*** Opening EXCERPTED PASSAGE ***

Why Did the Market Drop and Why Did Interest Rates Go Up?
This week, the S&P 500 dropped 2.5%. The Dow Jones Industrial Average dropped 1.8% while the Nasdaq dropped 4.9%. Paradoxically, a positive outlook for the economy generated this week’s changes.
Dropping COVID infection numbers, positive vaccination updates, and the continued push by the Biden Administration for an additional stimulus package all reinforced the positive outlook. As investors feel optimistic about the future, they move out of bonds. The diminished demand for bonds drove bond prices down. The yield on a bond has an inverse relationship to the value of the bond. As the bond value drops, the bond yield increases. The increased interest rates add a burden on companies as they service their debt. That expected burden pushed down prices for equities. Rising interest rates and expected economic growth also trigger fears of monetary policy changes and inflation.
Oddly enough, as interest rates rise, some investors move out of stocks and back into bonds because of the increased return possibilities in bonds. That may explain why we saw a rate drop at the end of today after the initial rate climb.

*** Closing EXCERPTED PASSAGE ***
*** Opening INFORMATION SHOWN ***

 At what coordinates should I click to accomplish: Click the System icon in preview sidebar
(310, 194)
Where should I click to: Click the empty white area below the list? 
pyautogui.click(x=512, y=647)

*** Closing INFORMATION SHOWN ***

### WHAT THIS EXERCISE ASKS
1. Output the stretch from "Why Did the" through "this week’s changes." in the text on the market drop and rising interest rates, copied word for word.
2. Pick up the text on the market drop and rising interest rates after its last sentence, and continue it.

### RESPONSES IN ORDER
1.
Why Did the Market Drop and Why Did Interest Rates Go Up?
This week, the S&P 500 dropped 2.5%. The Dow Jones Industrial Average dropped 1.8% while the Nasdaq dropped 4.9%. Paradoxically, a positive outlook for the economy generated this week’s changes.

2.
Along with the positive outlook and expected economic growth, investors are shifting to equities that struggled last year and are expected to perform well this year. Since the big tech companies (like Amazon, Apple, Facebook, and Google) did so well last year, their upside potential seems less than other stocks. Therefore, several investors sold their tech shares at the beginning of the week and moved into other stocks. These big tech companies make up such a large percentage of the stock market, that they alone can drive the price of the major stock indices down.
We expect increased volatility in the stock market but the risk-reward outlook for stocks still makes them an attractive investment for 2021. Bonds have little reward with increased risk in the short term as rising interest rates remain a threat. We continue to find attractive opportunities in the private space, particularly in private lending, sellers of distressed assets, and green energy and wireless infrastructure.